Screenshot grounding data
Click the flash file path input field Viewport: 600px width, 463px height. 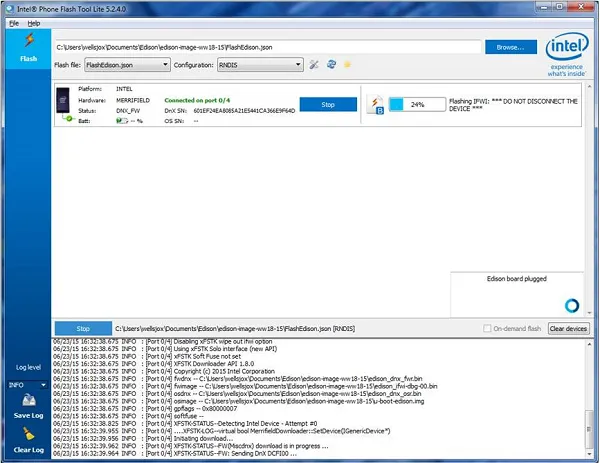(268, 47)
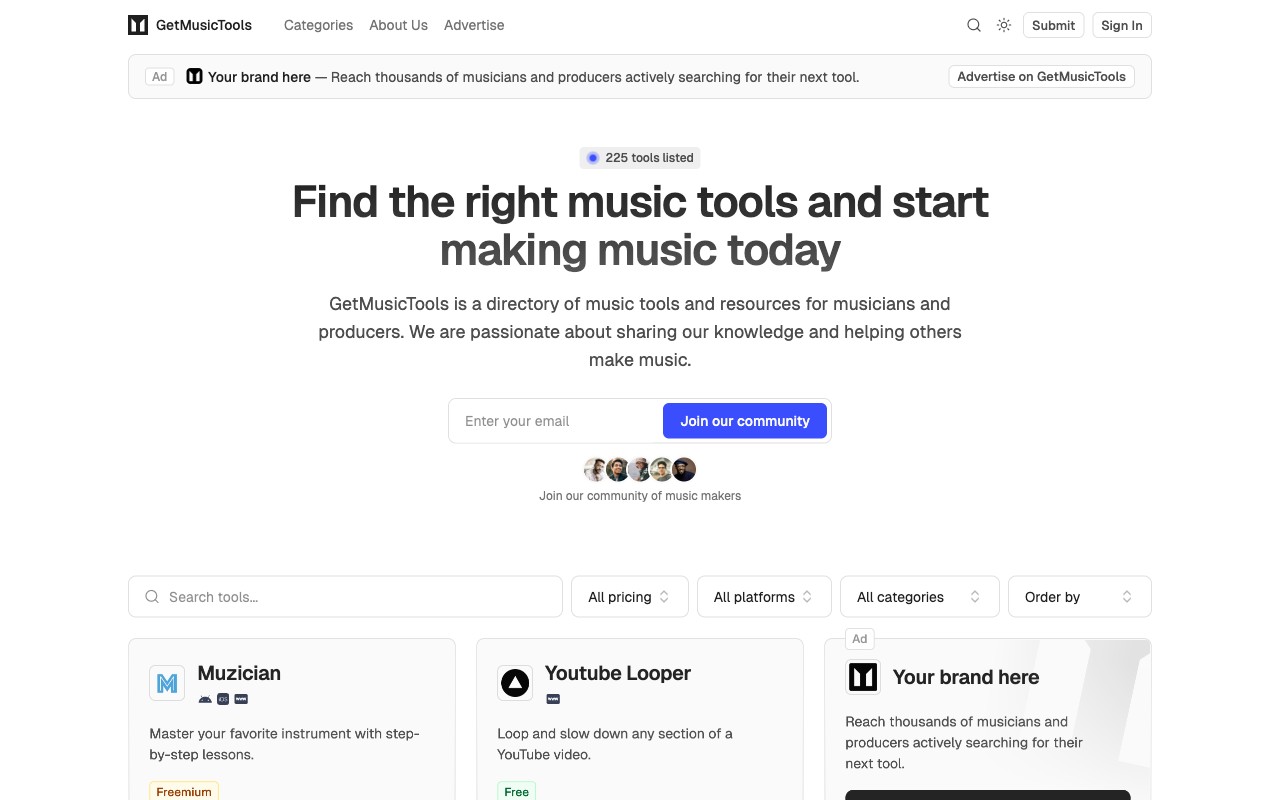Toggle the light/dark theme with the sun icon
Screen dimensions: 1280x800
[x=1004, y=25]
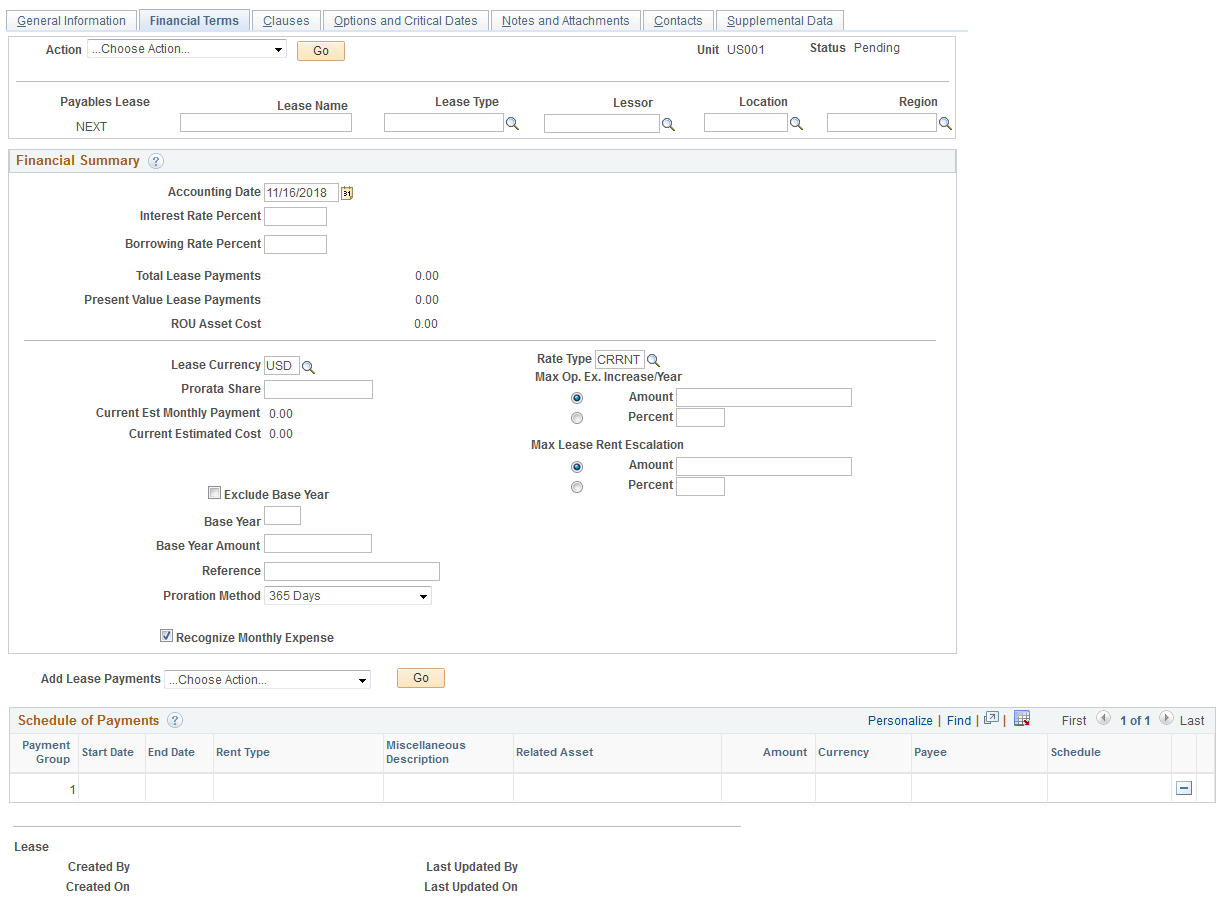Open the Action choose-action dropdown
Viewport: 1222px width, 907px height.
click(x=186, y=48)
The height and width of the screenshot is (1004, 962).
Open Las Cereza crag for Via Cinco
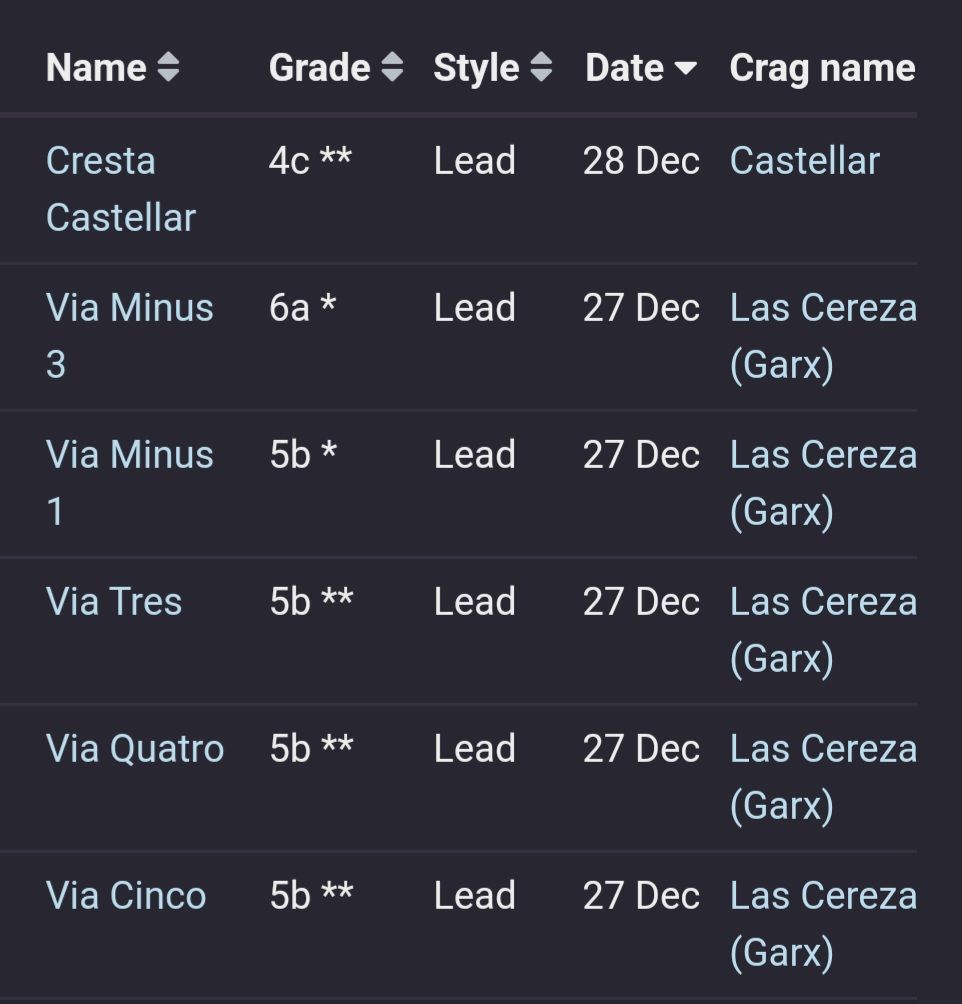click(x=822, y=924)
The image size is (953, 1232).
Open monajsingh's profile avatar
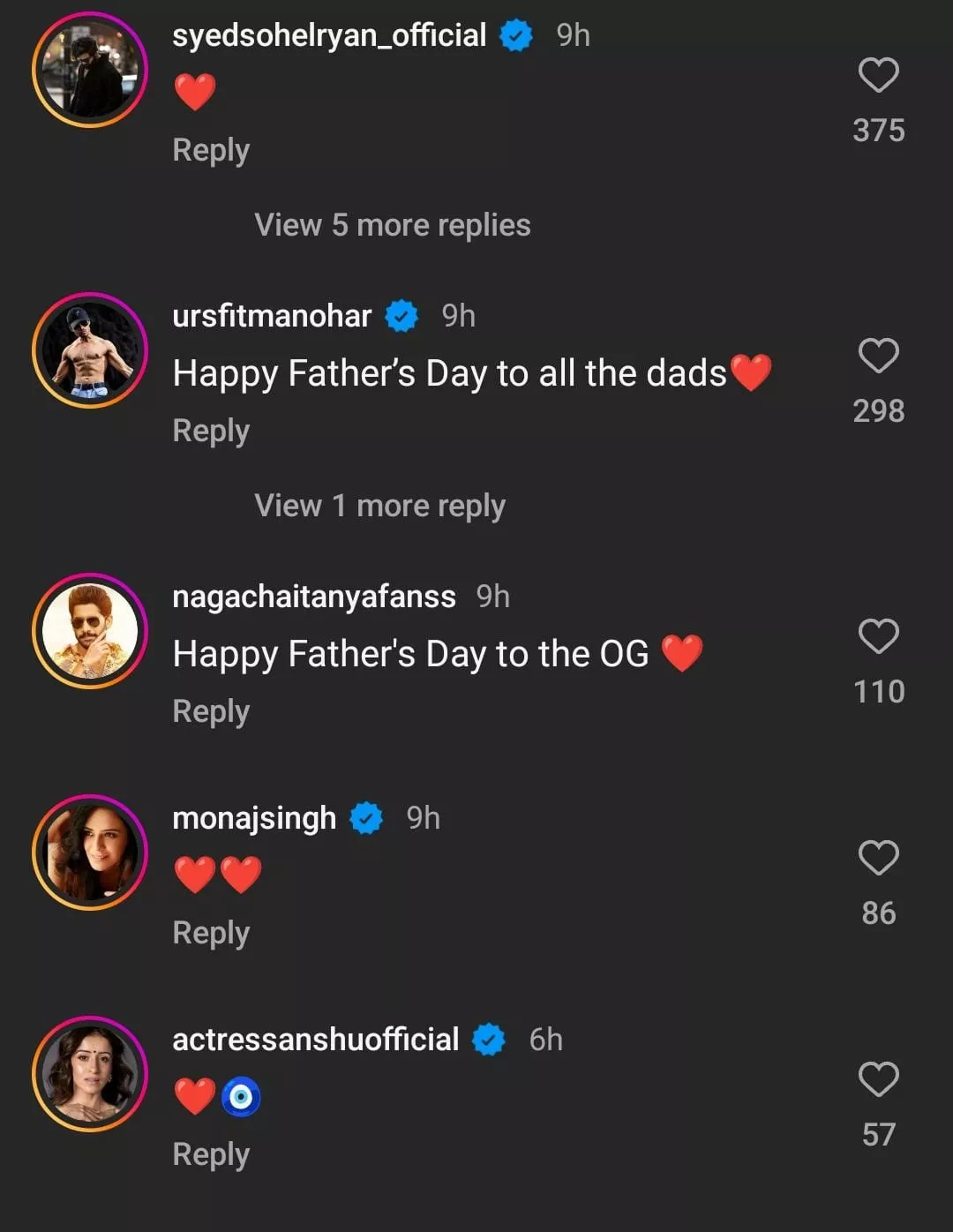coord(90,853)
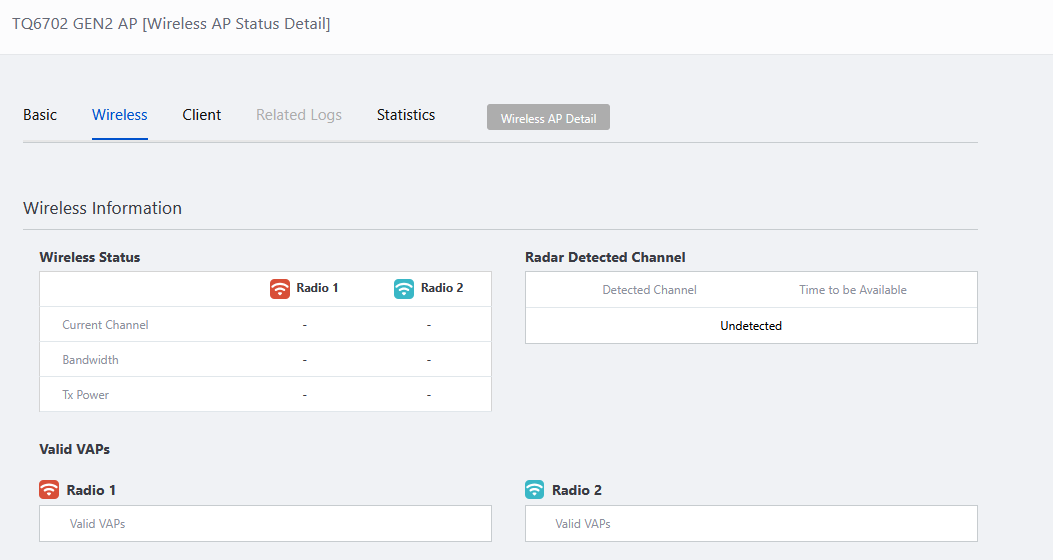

### [Problem statement]
Pictures stay out of the copy. Reproduce exactly the lines from the one containing "The height and" through the last line of the records above, both included.

### [Finished exercise]
The height and width of the screenshot is (1004, 962).
Open Las Cereza crag for Via Cinco
click(x=822, y=924)
The image size is (953, 1232).
Open monajsingh's profile avatar
coord(90,853)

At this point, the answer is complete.